Archive by Author |

Galaxy Zoo is Open Source

It’s always a good feeling a be making a codebase open and today it’s time to push the latest version of Galaxy Zoo into the open. As I talked about in my blog post a couple of months ago, making open source code the default for Zooniverse is good for everyone involved with the project.

One significant benefit of making code open is that from here on out it’s going to be much easier to have Zooniverse projects translated into your favourite language. When we build a new project we typically extract the content into something called a localisation file (or localization if you prefer your en_US) which is basically just a plain text file that our application uses. You can view that file for our (US) English translation file here and it looks a little like this:

En

So how do I translate Galaxy Zoo?

I’m glad you asked… It turns out there’s a feature built into the code-hosting platform we’re using (called GitHub) which allows you to basically make your own copy of the Galaxy Zoo codebase. It’s called ‘forking’ and you can read much more about it here but all you need to do to contribute is fork the Galaxy Zoo code repository, add in your new translation file and (there’s a handy script that will generate a template file based on the English version), translate the English values into the new language and send the changes back up to GitHub.

## Information shown
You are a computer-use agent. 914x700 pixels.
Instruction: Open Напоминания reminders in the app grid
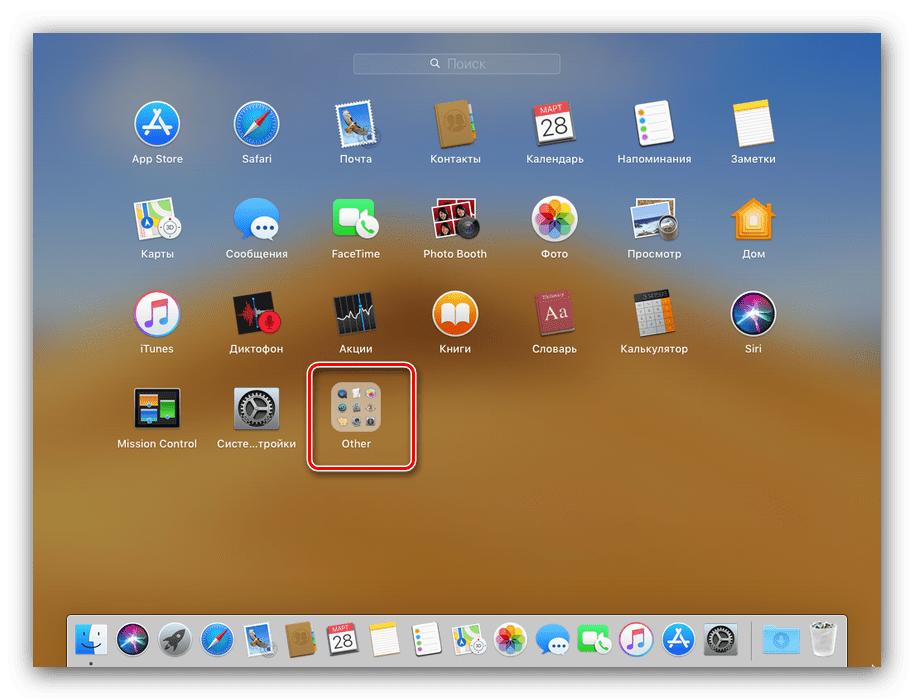tap(654, 124)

## Set exercise
Reproduce the stretch of the Galaxy Zoo blog post from "So how do I" through "up to GitHub.", word for word. The material is separate from the Galaxy Zoo blog post.

## Complete output
So how do I translate Galaxy Zoo?

I’m glad you asked… It turns out there’s a feature built into the code-hosting platform we’re using (called GitHub) which allows you to basically make your own copy of the Galaxy Zoo codebase. It’s called ‘forking’ and you can read much more about it here but all you need to do to contribute is fork the Galaxy Zoo code repository, add in your new translation file and (there’s a handy script that will generate a template file based on the English version), translate the English values into the new language and send the changes back up to GitHub.